## CHALLENGE 1
Quote the stretch of the film review from "This particular DASN" through "with the car...", word for word.

Sunday, December 18, 2016

Süssmayr, Cooke, Cerha, and Serly

Sometimes, when someone dies and their life's work goes unfinished as a result, another person steps up to complete the job. Even if they're not quite as skillful as the original auteur, it's important to them that the job gets done.

In the case of these three films, we have not symphonies, but evil schemes that get interrupted -- only to be continued, some time later, by a newcomer's efforts.

(And if that seems like a weak theme -- well, it was either that or "All three films feature sexual assault, attempted or otherwise", and that theme's kind of a downer.)



The Ghost Walks (1934)

Grade: B


After a streak of joyless flicks, it's a treat to watch an unapologetically goofy romp like The Ghost Walks, which -- its inclusion on this "horror" box set aside -- is really a farce with a dollop of mystery and a couple of "spooky" elements.

That said, Mill Creek's print of The Ghost Walks is no treat -- not in the audio domain, at least, as the extremely muffled sound renders much of the dialogue near-incomprehensible. Even after heavy filtering in VLC, there were many lines we simply couldn't make out at all.


We were all set to tell you to watch this copy at Archive.org instead, which has far better sound -- but unfortunately, it turns out that it's missing over three minutes from a key scene early in the film. The edit is non-obvious, but the cut material still has a significant impact on the coherence of the plot, and without it the basic conceit of The Ghost Walks makes significantly less sense.


As for what that conceit is, well...rather than spoil the film with a detailed plot summary, we'll merely say that The Ghost Walks -- like so many before it and since -- revolves around that well-worn device, a dark and stormy night.

This particular DASN opens with bigshot producer Herman Wood and his milquetoast assistant Homer Erskine (played by Richard Carle and Johnny Arthur, respectively). These two New Yorkers are being chauffeured through the storm by a young playwright (John Miljan) who wants Mr. Wood to hear a reading of his new play. But naturally, something goes wrong with the car...

Items from a data source
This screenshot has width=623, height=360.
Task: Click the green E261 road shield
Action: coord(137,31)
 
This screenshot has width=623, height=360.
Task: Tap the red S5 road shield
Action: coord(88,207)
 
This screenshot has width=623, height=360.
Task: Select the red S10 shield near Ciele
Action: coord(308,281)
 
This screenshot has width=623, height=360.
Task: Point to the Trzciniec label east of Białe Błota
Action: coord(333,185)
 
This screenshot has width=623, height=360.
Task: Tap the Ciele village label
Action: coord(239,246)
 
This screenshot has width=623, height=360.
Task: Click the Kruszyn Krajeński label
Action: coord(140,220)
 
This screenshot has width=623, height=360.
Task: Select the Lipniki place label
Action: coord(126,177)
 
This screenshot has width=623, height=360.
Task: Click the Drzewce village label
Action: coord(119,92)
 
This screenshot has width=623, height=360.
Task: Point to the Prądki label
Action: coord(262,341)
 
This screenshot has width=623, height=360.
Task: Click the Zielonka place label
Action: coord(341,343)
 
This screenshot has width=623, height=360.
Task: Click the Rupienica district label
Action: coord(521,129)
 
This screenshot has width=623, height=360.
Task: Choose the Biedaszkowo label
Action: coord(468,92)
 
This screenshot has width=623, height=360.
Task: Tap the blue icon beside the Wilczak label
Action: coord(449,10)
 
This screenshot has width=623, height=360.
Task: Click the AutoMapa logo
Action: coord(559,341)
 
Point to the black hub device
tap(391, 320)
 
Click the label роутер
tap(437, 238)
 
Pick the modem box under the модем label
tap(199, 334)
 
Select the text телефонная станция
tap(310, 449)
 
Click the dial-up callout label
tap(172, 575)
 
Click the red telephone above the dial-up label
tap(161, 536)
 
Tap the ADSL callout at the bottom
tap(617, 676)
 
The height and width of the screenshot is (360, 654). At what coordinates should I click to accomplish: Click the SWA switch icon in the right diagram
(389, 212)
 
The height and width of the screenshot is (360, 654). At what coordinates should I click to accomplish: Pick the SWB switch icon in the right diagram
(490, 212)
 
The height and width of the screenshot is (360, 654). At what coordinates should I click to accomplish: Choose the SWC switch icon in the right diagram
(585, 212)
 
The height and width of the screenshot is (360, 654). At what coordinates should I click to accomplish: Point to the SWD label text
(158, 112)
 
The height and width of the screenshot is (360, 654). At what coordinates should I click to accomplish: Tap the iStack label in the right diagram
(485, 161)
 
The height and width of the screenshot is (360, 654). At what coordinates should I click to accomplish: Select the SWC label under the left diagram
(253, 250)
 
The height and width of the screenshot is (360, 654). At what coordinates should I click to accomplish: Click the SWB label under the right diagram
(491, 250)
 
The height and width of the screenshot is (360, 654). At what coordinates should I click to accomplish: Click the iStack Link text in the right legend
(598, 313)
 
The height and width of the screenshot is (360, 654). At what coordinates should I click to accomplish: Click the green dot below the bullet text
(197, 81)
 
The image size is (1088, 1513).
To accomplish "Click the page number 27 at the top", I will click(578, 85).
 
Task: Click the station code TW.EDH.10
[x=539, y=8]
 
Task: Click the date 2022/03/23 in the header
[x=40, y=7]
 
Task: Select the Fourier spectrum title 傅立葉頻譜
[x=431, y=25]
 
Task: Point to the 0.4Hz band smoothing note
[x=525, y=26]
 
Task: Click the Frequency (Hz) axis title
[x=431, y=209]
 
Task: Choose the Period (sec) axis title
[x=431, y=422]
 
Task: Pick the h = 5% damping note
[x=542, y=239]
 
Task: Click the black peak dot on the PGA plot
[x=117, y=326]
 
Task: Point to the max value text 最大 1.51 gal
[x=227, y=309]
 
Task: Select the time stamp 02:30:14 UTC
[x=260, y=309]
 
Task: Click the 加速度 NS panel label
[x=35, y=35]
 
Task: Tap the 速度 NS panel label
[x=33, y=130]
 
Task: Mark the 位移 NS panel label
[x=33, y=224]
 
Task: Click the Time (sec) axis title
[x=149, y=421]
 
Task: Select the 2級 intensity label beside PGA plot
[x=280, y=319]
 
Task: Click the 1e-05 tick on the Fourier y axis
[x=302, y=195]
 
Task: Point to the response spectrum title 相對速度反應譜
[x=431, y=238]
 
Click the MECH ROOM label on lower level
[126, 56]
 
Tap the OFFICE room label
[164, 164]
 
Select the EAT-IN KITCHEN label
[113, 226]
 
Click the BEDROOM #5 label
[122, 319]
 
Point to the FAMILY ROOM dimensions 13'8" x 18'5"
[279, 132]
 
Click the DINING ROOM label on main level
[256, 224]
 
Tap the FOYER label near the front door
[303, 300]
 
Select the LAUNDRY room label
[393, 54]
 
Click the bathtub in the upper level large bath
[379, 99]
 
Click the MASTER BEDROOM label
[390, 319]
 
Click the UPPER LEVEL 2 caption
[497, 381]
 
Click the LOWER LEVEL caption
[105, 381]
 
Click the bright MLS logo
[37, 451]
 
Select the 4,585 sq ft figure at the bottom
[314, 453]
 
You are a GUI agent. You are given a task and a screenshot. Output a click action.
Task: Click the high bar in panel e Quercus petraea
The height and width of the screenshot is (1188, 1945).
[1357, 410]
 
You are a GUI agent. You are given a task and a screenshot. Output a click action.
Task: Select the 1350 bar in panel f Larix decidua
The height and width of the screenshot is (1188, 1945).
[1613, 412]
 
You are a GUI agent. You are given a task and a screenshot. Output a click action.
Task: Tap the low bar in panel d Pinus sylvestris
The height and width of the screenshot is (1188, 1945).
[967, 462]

## CHALLENGE 2
Gather every line of the records that contains the string "should", paying attention to case.

## CORRECT RESPONSE 1
This particular DASN opens with bigshot producer Herman Wood and his milquetoast assistant Homer Erskine (played by Richard Carle and Johnny Arthur, respectively). These two New Yorkers are being chauffeured through the storm by a young playwright (John Miljan) who wants Mr. Wood to hear a reading of his new play. But naturally, something goes wrong with the car...

## CORRECT RESPONSE 2
The height and width of the screenshot is (360, 654). At what coordinates should I click to accomplish: Click the SWA switch icon in the right diagram
The height and width of the screenshot is (360, 654). At what coordinates should I click to accomplish: Pick the SWB switch icon in the right diagram
The height and width of the screenshot is (360, 654). At what coordinates should I click to accomplish: Choose the SWC switch icon in the right diagram
The height and width of the screenshot is (360, 654). At what coordinates should I click to accomplish: Point to the SWD label text
The height and width of the screenshot is (360, 654). At what coordinates should I click to accomplish: Tap the iStack label in the right diagram
The height and width of the screenshot is (360, 654). At what coordinates should I click to accomplish: Select the SWC label under the left diagram
The height and width of the screenshot is (360, 654). At what coordinates should I click to accomplish: Click the SWB label under the right diagram
The height and width of the screenshot is (360, 654). At what coordinates should I click to accomplish: Click the iStack Link text in the right legend
The height and width of the screenshot is (360, 654). At what coordinates should I click to accomplish: Click the green dot below the bullet text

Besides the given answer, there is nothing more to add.